SELECTED EXCERPT –
=-=-=

Monsters like those in Beowulf are exiles, dwelling beneath or at the boundaries of the known and ordered world. They may be imprisoned or asleep, but at any time they may escape or awaken to stalk the world again. They break into the world we thought safe, suddenly and unpredictably. Oh, we still believe in monsters, whatever the realists and rationalists say. King Hrothgar says to Beowulf,
I came to believe My enemies had faded from the face of the earth. Still, what happened was a hard reversal from bliss to grief. Grendel struck after lying in wait. (ll. 1772-75)
The sleep of reason produces monsters, the title of Goya’s famous print says. But reason can itself be a kind of sleep, and myth can be awake to what dwells in the darkness beyond the rational. The teenagers in slasher films are always blissfully ignorant of the monsters with masks and power drills that wait for them. It takes so little to shatter the ordinary peacefulness of our lives, and the demonic predator always seems to come out of nowhere. Chaos is not just disorganization or entropy: it is nihilism, an active malice that hates all Creation, all order, and reflexively wants to destroy it. Why? Well, who needs a reason? The monster is totally Other, lacking all human feeling, and that is part of what makes it not just terrifying but unnerving, demoralizing. Coleridge used the phrase “motiveless malignity” in relation to Shakespeare’s Iago and his strange, unwarranted hatred of Othello, and the psychology of Satan in Milton’s Paradise Lost may have been influenced by Iago. We don’t just hate and fear the inhuman Other: it is more than merely an enemy. It shakes us because it is a principle not just of destruction but of negation.
What monsters hate is life itself. In Beyond the Pleasure Principle, Freud said that the pleasure principle, the principle of life, conflicts yet intertwines with an opposite principle, the death drive. The pleasure principle, or Eros, consists of energy, or libido, and that energy is active and order-creating: all of civilization’s order, from engineering to the arts, is the product of the form-giving power of Eros. The death principle is, in contrast, passive and entropic. What it really seeks is lack of conflict and therefore peace, and such peace is attainable only in death. To paraphrase Schopenhauer, one of Freud’s influences, life is a thing that should never have been. The goal of the death drive, therefore, is Nothing. In the Babylonian Creation myth, the Enuma elish (“When on high”), the female monster Tiamat, the salt sea, is actively aggressive. But she has a consort, Apsu, the freshwater sea, who represents the passive, entropic principle. Apsu wants to drown their children, the first generation of the gods, because they are noisy at night and disturb his sleep. John Gardner’s Grendel (1971), a wonderful comic-yet-poetic novelization of Beowulf, captures this active-passive distinction in the contrast between Grendel and his mother. Grendel is a kind of angry, acting-out juvenile delinquent, whereas his mother is lumbering, almost mindless.

=-=-=

PROBLEM SET –
a - Repeat the passage on monsters word for word, between "Monsters like those" and "wait. (ll. 1772-75)", inclusive.
b - Carry on the passage on monsters, starting right after its final sentence.
The passage on monsters stands on its own, and the entries that follow it are not needed.

RECORD SET –
=-=-=

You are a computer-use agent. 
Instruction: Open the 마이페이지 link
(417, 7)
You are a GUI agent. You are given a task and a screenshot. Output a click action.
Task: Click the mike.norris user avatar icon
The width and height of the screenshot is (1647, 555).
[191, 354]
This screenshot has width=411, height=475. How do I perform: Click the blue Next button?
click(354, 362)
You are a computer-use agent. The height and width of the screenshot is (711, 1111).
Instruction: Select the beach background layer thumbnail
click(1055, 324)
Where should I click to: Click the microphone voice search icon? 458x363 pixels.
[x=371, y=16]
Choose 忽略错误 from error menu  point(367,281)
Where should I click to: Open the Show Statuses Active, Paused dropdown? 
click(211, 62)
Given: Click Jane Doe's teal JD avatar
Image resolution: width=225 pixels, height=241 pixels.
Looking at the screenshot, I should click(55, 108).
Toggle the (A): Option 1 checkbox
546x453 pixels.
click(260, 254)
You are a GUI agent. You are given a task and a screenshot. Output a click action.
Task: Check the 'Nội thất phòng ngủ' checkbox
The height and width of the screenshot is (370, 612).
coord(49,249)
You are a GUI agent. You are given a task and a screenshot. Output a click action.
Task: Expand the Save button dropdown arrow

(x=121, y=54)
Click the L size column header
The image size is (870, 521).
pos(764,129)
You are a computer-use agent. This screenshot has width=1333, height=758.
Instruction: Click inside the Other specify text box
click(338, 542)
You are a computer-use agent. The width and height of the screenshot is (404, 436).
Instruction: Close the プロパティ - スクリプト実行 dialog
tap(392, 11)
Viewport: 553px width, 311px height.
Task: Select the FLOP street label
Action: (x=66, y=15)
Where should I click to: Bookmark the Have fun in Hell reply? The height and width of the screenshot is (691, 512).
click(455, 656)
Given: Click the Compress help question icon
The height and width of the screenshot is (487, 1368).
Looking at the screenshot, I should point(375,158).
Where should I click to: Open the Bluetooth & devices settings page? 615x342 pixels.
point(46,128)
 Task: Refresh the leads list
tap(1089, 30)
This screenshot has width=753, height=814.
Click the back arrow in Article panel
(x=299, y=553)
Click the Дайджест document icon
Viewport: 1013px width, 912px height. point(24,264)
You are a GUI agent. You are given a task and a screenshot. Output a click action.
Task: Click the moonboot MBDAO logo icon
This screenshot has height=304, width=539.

=-=-=

TASK-BY-TASK OUTPUTS –
a -
Monsters like those in Beowulf are exiles, dwelling beneath or at the boundaries of the known and ordered world. They may be imprisoned or asleep, but at any time they may escape or awaken to stalk the world again. They break into the world we thought safe, suddenly and unpredictably. Oh, we still believe in monsters, whatever the realists and rationalists say. King Hrothgar says to Beowulf,
I came to believe My enemies had faded from the face of the earth. Still, what happened was a hard reversal from bliss to grief. Grendel struck after lying in wait. (ll. 1772-75)

b -
But evil, whether active or passive, is negation. Hrothgar builds Heorot, “a great mead-hall / meant to be a wonder of the world forever” (69-70), not as a monument to his own pride but as a symbol of civilized order: “there he would dispense / his God-given goods to young and old” (71-72). As soon as he builds it, within the next few lines Grendel appears, instantly hating it, hating the song of the scop or bard in the new hall singing the Creation story, “how the Almighty had made the earth / a gleaming plain girdled with waters” (92-93), the creation of order that is the model for all human creative acts. And the destructive evil keeps returning: the super-villains and serial killers are defeated and thought to be dead, but always show up again. Beowulf kills Grendel and everyone celebrates, but Grendel’s mother immediately appears. Beowulf kills her, and there is a period of peace, in which Beowulf rules for 50 years, but eventually there is the most formidable monster of them all, the dragon. The three monsters are not just repetitive but show something about the inevitable recurrence of evil.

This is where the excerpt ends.